Después del Golpe, el MIR y el MAPU quedaron prácticamente desarticulados, por lo que comenzaron a trabajar en conjunto. Así Tomás Pizarro, del MIR, recibía documentos de Alejandro Fuentes, del MAPU. Tomás recuerda con particular importancia el trabajo que Carlos desarrolló. La primera vez que le contó su versión a los Carrasco Matus fue cuando volvía de su exilio.

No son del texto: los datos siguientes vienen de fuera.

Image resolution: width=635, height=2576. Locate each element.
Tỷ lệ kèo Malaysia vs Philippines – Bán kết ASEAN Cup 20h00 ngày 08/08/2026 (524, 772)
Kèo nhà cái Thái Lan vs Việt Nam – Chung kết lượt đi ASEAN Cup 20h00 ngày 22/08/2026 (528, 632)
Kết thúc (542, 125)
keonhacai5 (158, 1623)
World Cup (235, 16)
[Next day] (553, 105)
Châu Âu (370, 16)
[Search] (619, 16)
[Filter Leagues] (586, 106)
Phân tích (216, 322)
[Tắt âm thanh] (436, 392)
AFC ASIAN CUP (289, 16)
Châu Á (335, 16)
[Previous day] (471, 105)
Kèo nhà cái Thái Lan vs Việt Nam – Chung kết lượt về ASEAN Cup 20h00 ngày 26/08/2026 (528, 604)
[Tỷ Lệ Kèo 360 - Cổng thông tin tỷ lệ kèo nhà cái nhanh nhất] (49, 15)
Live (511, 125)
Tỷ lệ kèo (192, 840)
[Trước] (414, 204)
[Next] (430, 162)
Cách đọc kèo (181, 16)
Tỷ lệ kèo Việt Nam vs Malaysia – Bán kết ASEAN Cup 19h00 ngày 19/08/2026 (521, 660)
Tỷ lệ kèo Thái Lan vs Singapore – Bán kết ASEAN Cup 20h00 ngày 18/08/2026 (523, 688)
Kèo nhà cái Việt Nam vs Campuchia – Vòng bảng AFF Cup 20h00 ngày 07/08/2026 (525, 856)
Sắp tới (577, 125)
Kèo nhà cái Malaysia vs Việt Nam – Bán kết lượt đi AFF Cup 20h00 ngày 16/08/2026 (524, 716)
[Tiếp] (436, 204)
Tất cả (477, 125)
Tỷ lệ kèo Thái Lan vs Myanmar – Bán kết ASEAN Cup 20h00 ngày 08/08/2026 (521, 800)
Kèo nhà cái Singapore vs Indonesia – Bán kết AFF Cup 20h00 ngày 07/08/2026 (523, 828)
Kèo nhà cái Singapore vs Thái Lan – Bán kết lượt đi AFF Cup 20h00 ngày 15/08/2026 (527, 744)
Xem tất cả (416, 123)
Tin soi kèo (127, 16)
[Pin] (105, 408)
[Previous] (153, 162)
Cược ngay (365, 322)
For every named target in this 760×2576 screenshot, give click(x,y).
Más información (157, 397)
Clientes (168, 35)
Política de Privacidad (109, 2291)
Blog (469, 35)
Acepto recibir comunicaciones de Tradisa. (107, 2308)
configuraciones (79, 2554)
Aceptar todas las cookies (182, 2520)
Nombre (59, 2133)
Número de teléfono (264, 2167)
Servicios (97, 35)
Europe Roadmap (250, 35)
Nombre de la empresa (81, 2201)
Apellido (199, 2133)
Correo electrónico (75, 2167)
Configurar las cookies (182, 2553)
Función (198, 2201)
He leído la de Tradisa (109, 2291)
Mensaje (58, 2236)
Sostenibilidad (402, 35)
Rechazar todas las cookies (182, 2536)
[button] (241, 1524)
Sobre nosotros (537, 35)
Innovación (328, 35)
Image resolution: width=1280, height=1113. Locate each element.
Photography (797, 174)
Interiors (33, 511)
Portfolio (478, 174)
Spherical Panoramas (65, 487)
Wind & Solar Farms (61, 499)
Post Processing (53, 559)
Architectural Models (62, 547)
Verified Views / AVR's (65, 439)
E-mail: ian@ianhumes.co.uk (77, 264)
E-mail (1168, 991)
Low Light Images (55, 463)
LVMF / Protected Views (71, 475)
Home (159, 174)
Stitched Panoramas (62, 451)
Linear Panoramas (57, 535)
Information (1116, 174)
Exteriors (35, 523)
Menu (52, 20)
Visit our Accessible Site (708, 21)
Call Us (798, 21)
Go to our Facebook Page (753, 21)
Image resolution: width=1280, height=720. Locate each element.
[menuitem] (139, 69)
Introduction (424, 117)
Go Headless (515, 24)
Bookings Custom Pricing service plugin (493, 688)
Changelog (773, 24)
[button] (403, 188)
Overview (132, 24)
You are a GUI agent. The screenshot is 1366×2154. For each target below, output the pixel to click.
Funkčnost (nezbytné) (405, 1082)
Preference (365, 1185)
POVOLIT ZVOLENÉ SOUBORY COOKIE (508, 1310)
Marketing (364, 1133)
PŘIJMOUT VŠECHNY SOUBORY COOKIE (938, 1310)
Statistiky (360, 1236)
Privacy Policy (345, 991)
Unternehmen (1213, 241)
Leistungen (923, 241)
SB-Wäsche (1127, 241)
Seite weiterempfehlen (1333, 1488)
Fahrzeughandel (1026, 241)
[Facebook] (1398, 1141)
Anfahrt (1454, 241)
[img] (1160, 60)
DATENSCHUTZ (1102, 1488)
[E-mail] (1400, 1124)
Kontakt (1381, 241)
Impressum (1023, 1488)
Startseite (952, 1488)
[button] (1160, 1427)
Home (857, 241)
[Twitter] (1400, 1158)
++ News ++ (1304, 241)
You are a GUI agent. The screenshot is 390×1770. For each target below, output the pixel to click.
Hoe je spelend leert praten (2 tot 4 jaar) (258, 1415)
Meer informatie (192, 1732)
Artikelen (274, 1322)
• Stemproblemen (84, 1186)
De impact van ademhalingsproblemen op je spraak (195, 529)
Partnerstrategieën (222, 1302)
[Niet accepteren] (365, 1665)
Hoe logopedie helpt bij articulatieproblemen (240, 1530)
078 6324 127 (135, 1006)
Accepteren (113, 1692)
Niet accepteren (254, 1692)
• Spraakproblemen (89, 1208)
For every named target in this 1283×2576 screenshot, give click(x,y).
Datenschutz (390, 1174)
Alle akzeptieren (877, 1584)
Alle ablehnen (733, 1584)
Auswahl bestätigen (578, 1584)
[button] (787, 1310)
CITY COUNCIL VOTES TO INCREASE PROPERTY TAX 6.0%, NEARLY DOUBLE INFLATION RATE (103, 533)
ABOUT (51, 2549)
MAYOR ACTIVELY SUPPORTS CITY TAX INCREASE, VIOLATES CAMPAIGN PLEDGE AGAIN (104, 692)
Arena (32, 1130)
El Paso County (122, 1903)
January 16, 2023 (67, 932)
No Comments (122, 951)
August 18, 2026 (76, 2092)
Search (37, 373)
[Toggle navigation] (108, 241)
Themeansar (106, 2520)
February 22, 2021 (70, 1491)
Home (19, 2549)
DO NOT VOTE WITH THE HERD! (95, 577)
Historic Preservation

Su hermano Isidro es aún detenido desaparecido y su madre trabajaba con la Agrupación de Familiares de Detenidos Desaparecidos. Dice que ahí vio a una mujer que se notaba aislada. Su madre le dijo que se trataba de “la mamá de un DINA, se hace pasar por preso político y nadie le cree”. Tomás supo que tenía que ser la madre del “Negro” Carrasco. “Le dije que trabajé con él y nos hicimos agua en llanto. Para ella representaba un fiel testimonio de que su hijo había sido un revolucionario comprometido y no un agente de la DINA convertido”, recuerda.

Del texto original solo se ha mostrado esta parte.